New WEF Research Explores Central Bank Activities With Blockchain And DLT
While central banks are known for being some of the most cautious and prudent institutions in the world, chances are that these may become among the first to implement blockchain and distributed ledger technology (DLT), according to a new white paper published by the World Economic Forum (WEF).
Dozens of central banks around the world are currently investigating whether blockchain can help solve various issues in banking as well as improve financial inclusion, and are conducting several research projects and pilots with blockchain technology.
A January 2019 report by the Bank for International Settlements (BIS) in Basel, Switzerland, suggests that at least 40 central banks around the world are currently, or soon will be, researching and experimenting with central bank digital currency (CBDC).
Over the next four years, WEF expects to see many central banks decide whether they will use blockchain and DLT to improve their processes and economic welfare.
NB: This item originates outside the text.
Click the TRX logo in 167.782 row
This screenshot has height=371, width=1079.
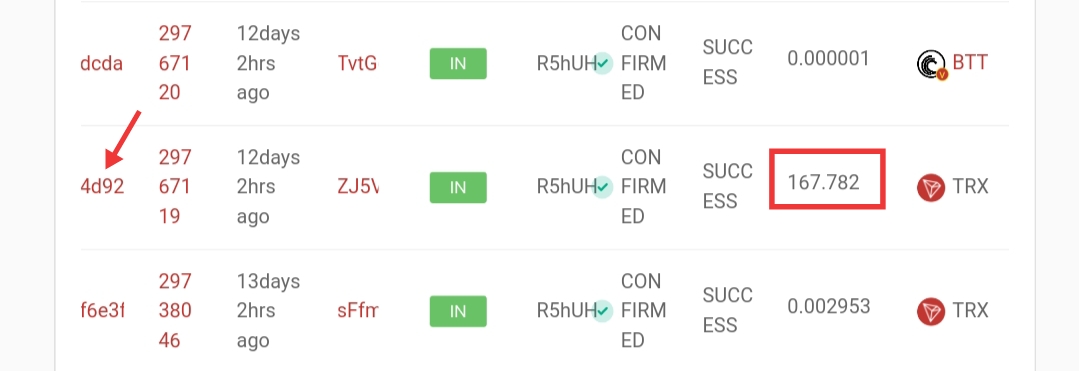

Their decisions to implement DLT and digital currency technologies in the future will have “far-reaching consequences on financial and monetary systems, domestic economies, and the welfare of citizens,” WEF said, noting that DLT could help enhance efficiency, financial inclusion, resiliency, and security in financial systems.
In the paper, titled Central Banks and Distributed Ledger Technology: How are Central Banks Exploring Blockchain Today?, WEF details the top ten blockchain use cases central banks are currently exploring. These include:
- Retail CBDC: A central bank-issued digital currency that is operated and settled in a peer-to-peer (P2P) and decentralized manner widely available for consumers. The Swedish central bank (Sveriges Riksbank), for instance, is investigating a blockchain-based “e-krona” to serve as an alternative form of money as cash usage in the country declines.
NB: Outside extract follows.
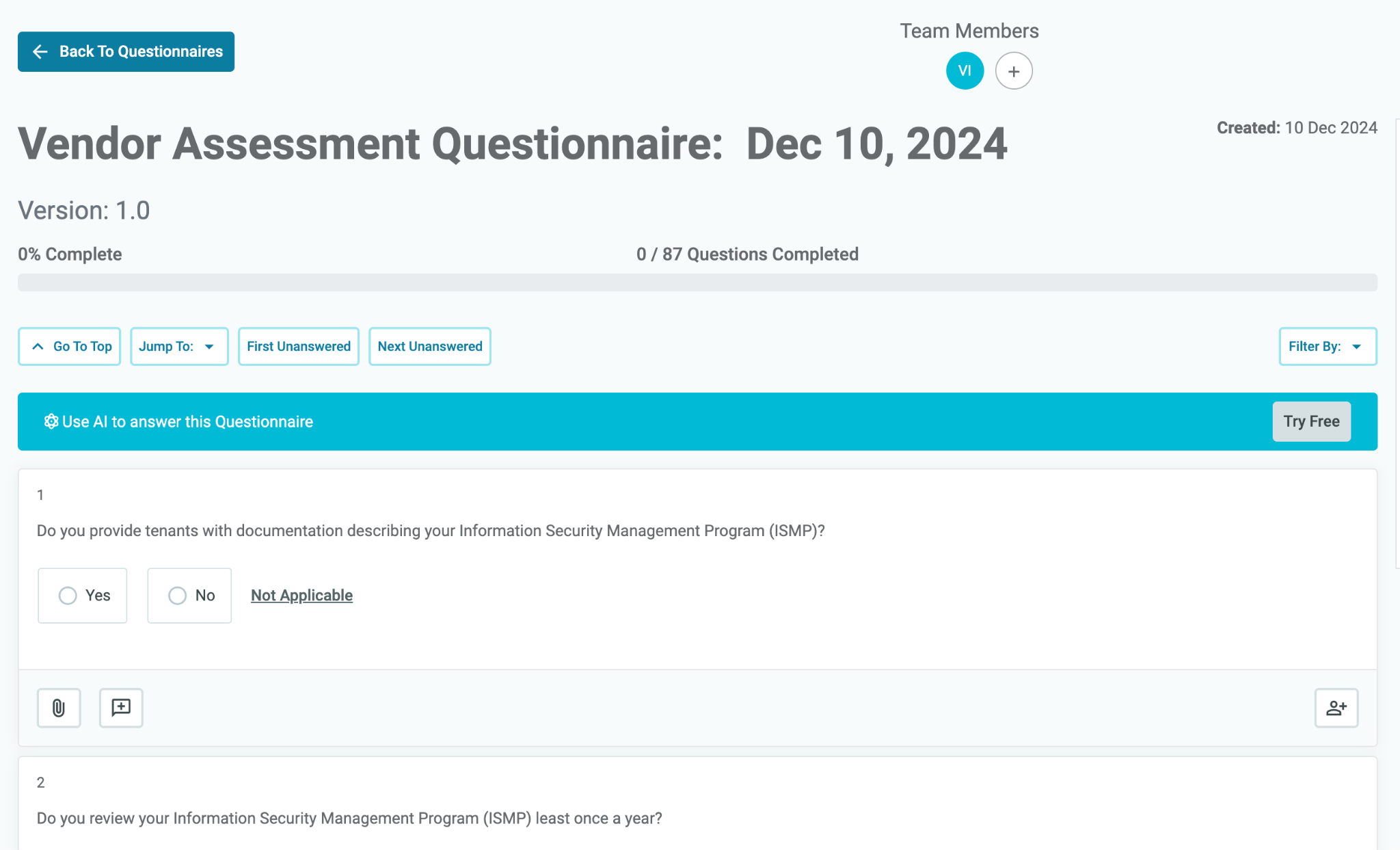Click the Next Unanswered button
The image size is (1400, 850).
tap(429, 346)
- Wholesale CBDC: A decentralized, blockchain-based, central bank-issued digital currency available only for commercial banks and clearing houses.
- Interbank securities settlement: A focused application of blockchain-based digital currency, including CBDC, enabling the rapid interbank clearing and settlement of securities for cash. A relevant example is the German central bank (Deutsche Bundesbank), which is currently exploring DLT for multiple purposes including to improve efficiency and reduce risk in interbank securities settlement processes with the BLOCKBASTER prototype and other efforts.
- The use of DLT in a primary or back-up domestic interbank payment and settlement system, an application of blockchain the Central Bank of Brazil is actively exploring DLT.
- The use of DLT in the bond auction, issuance, or other lifecycle processes.
- Digital know-your-customer (KYC) and anti-money-laundering (AML) processes that leverage DLT to track and share relevant customer payment and identity information to streamline processes.
- Information exchange and data sharing between or within related government or private sector institutions.
- Faster, more efficient and more inclusive trade finance processes. The Hong Kong Monetary Authority has conducted research and experiments on multiple use cases including trade finance, digital identity management and KYC/AML processes.
- The use of DLT for issuing, tracking and managing the delivery and movement of cash from production facilities to the central bank and commercial bank branches.
- And customer SEPA Creditor Identifier (SCI) provisioning. The Bank of France, with project MADRE, has already fully replaced its centralized process for the provisioning and sharing of SCIs with a decentralized, blockchain-based solution.
The paper concludes that central banks in emerging countries, where existing financial processes and technology systems may not yet be highly efficient or deeply rooted, are likely to experience the greatest gains from implementing DLT. Implementing CBDC or other blockchain-related applications may enable them to achieve greater financial inclusion, the research says.